Johnson not only holds the Australian record for the fastest 100-meter time, but remains the only Australian to have a time of less than 10 seconds. That he is less well-known than the slower Matt Shirvington (who also competed in the 100 meters at the Sydney 2000 Games) says a lot about Australian race relations.
These Olympics also raised vital questions regarding the treatment of trans athletes, the issue of gender policing, and how gender diversity challenges the strict binary nature of most sports competitions.
A force for justice?
Australia’s relationship with the First Nations peoples whose lands have not been ceded was the focus of the Matildas team who photographed themselves behind the Aboriginal flag after arriving in Tokyo.
In doing so, the Matilas followed a long tradition of using the national and international focus on the Olympics to raise (more) vital issues.
Around the same time, the International Olympic Committee banned its many media workers from posting photos of athletes who knelt before their events in support of the Black Lives Matter movement. Although the IOC quickly lifted the ban after drawing much criticism, it underscored the organization’s reluctance for the Olympics to spark discussions on justice, despite the IOC’s stated commitment to the games. improve the world.
To the likely dismay of the IOC, the anti-demonstration rule of the IOC Charter, which was written following the famous salute of black power at the 1968 Mexico City Olympics, is once again relevant.

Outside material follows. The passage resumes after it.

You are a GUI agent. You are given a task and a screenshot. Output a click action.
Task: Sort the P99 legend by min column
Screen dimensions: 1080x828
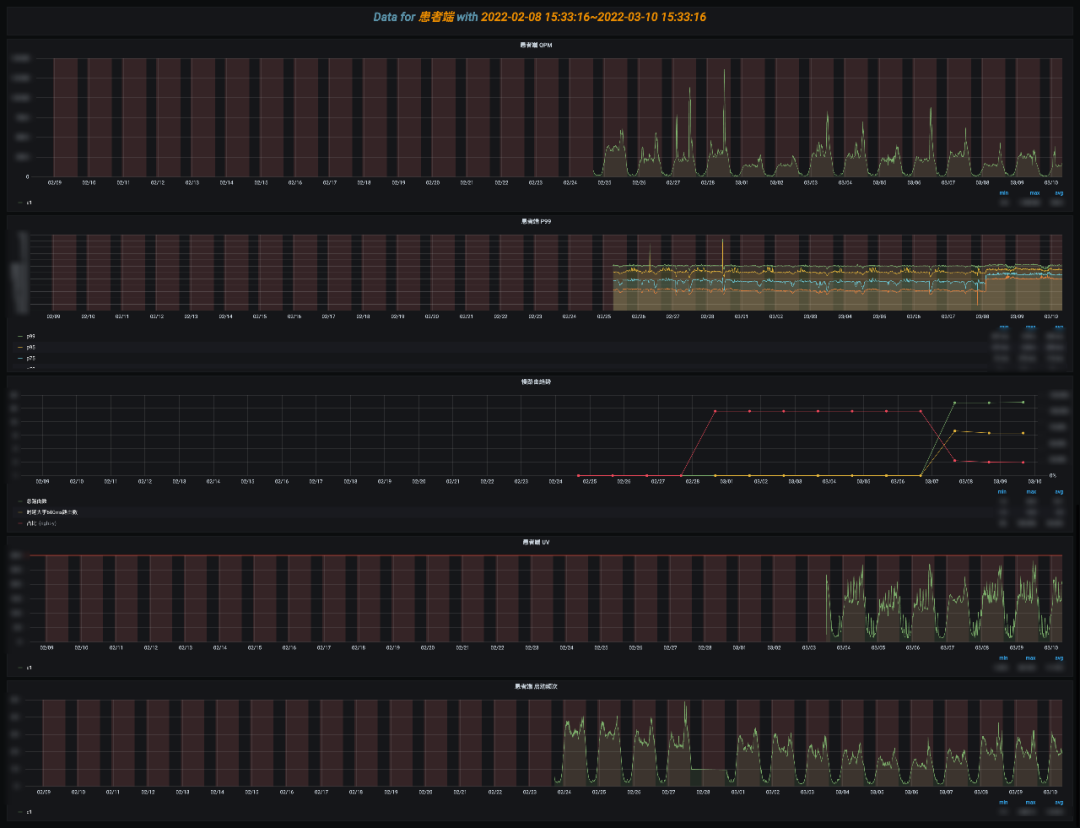pyautogui.click(x=1003, y=327)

Raven Saunders, a black American homosexual, crossed her arms raised above her head in an “X” after winning silver in the women’s shot put. As Saunders later explained, the “X” was “the intersection where all oppressed people meet.”
As the IOC has suspended its investigation into Saunders after the tragic death of his mother, the case again raises questions about the immense significance the Olympics generate, and what that significance could facilitate.
Like many Olympics before them, the Tokyo Games created some fascinating sporting moments – when, for a few minutes, it seemed like nothing else mattered. The end of the men’s high jump competition, when the two leaders decided to share the gold rather than make a jump-off, was celebrated around the world as a act of inspiring sports personality.
Yet while the power of the Olympics should not be underestimated, especially when it comes to the public’s fascination with women’s sports, the IOC should be less afraid of how the games might promote the need for justice.
Until then, the burden of managing, resisting and using the spotlight that comes with the Olympics will fall unevenly on the athletes themselves.